Licença-maternidade e salário-maternidade – Gestante, amamentação e estabilidade

A licença-maternidade é um benefício adquirido para toda mulher que está grávida e precisa ficar sem trabalhar por um período de 120 dias antes e/ou após o nascimento de seu filho ou filha. Este benefício está vinculado na Constituição Federal de 1988 através do art.7º, XVII.

O empregador deve, por obrigação, afastar a funcionária de seu trabalho por todo o período estipulado em lei. Esta licença deve ser dada quando estiver faltando 1 mês para o nascimento da criança, independente se o parto for normal, natural ou cesária e é válida por até 3 meses após a realização do parto ou, a partir do nascimento do bebê, com a apresentação da certidão de nascimento. Caso o parto seja antecipado a mulher também terá direito aos 120 dias previstos em lei. O mesmo serve para casos de adoção e guarda provisória e judicial.

Como dar entrada no pedido de licença-maternidade?

Esta licença serve para que a mulher possa se preparar e se recuperar. O mesmo serve para cuidar do bebê recém-nascido e, também para ajudar em todo o processo de amamentação da criança. Para dar início à licença-maternidade, cabe à gestante notificar o empregador, junto com um atestado médico, a data inicial e o término da licença. O atestado pode ser emitido pelo SUS (Sistema Único de Saúde), plano de saúde da empresa ou através de consulta particular.
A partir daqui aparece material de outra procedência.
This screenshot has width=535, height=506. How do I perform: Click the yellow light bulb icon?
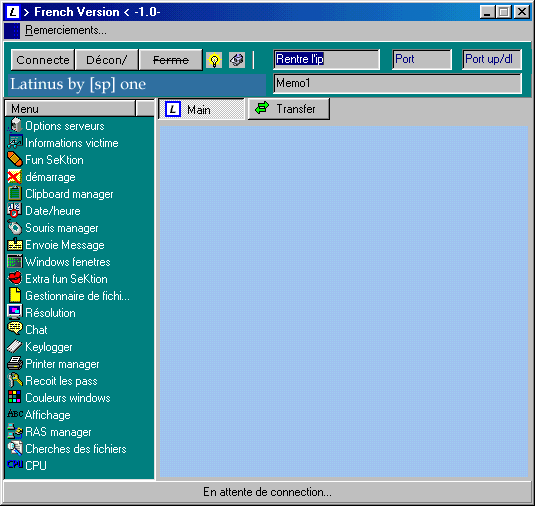214,60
Como requerer o salário-maternidade?

Após entrar com o pedido de licença-maternidade, a mulher segurada pode requerer o salário-maternidade acessando o site da Previdência Social. Para isto basta preencher o formulário e escolher em qual Agência do INSS deverá enviar os documentos para comprovar a legitimidade do pedido deste benefício.

Com relação a documentos necessários, para a mulher segurada são exigidos o número do PIS ou PASEP, além de nome completo e data de nascimento da gestante e nome completo da mãe. Para o empregador, exige-se o número do CNPJ ou do CPF (em caso de empregada doméstica) junto com a data do afastamento da funcionária grávida de sua função no emprego, seja para o parto, guarda judicial ou adoção.
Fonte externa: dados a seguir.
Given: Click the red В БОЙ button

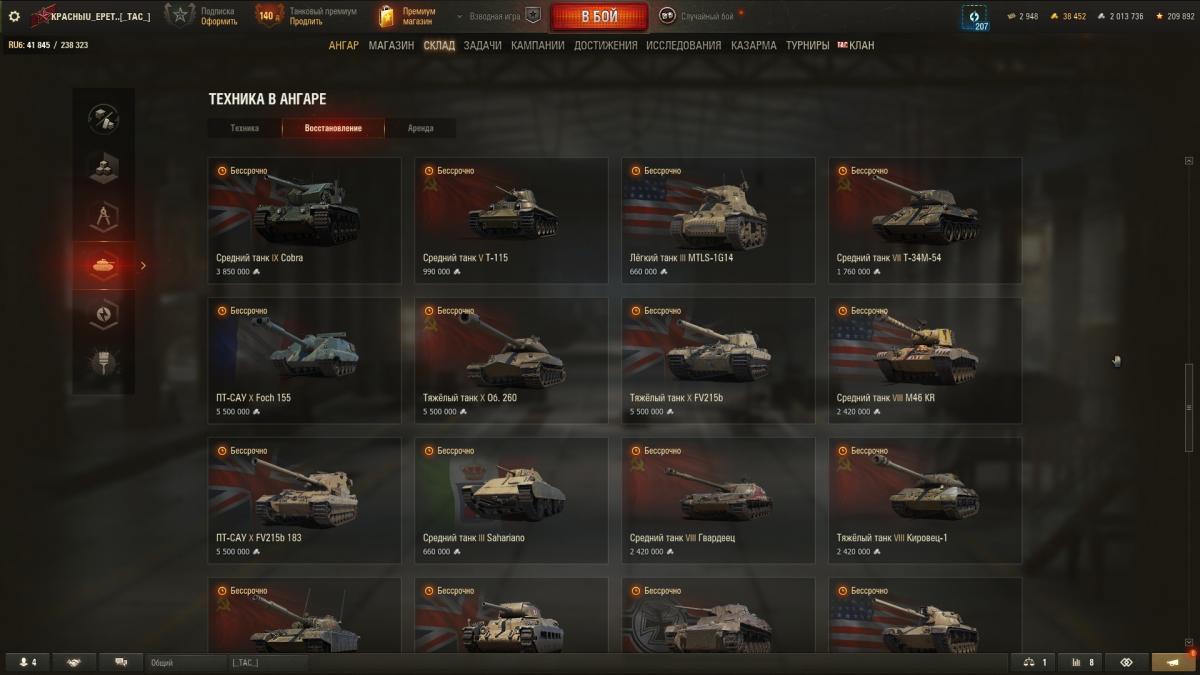Looking at the screenshot, I should (599, 17).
A gestante e seus direitos trabalhistas adquiridos

Assim que a mulher grávida falar para o seu patrão (empregador) sobre sua gravidez, ela não poderá ser mais demitida, mandada embora ou dispensada sem justa causa. Esta lei é válida até que se complete os 5 meses do nascimento da criança.

A gestante também poderá faltar 6 vezes (no mínimo) durante o período de gestação para consultas médicas e realização de exames complementares feitos a pedido do médico.

Se a saúde durante a gestação estiver debilitada, o empregador deve mudar a função da gestante para uma que exija menor esforço, mas o salário integral deverá ser mantido, obrigatoriamente.

Se o funcionário em questão for uma empregada doméstica, esta deverá ter o direito de receber o FGTS, segundo o Decreto de Lei 99.684/90.

Se por acaso a gestante tiver um aborto não-criminoso, comprovado por meio de laudo e atestado de um médico de forma oficial e não-clandestina, é de obrigação do empregador lhe dar 15 dias de licença remunerada, além da garantia de que volte a ocupar a mesma função que ocupava antes do ocorrido.

Até o filho completar 6 meses de vida, a mulher tem por direito descanso especial de 30 minutos toda vez que precisar de amamentar a criança.

Para os casos de guarda judicial seguido de adoção, são de direto da mulher 120 dias para crianças com menos de um ano, 60 dias para crianças de 1 ano até 4 anos e 30 dias para crianças entre 4 e 8 anos.

Quem paga o salário-maternidade para a gestante?

A gestante, estando em dia com a Seguradora do Trabalhador Brasileiro, terá direito ao salário-maternidade cujo valor é o mesmo apresentado na CTPS (Carteira de Trabalho e Previdência Social), sem descontos.

Atualmente é de obrigação do empregador o pagamento do salário-maternidade para a gestante. Cabe à Previdência Social pagar o salário-maternidade somente às mulheres que estão em processo de guarda judicial e/ou adoção.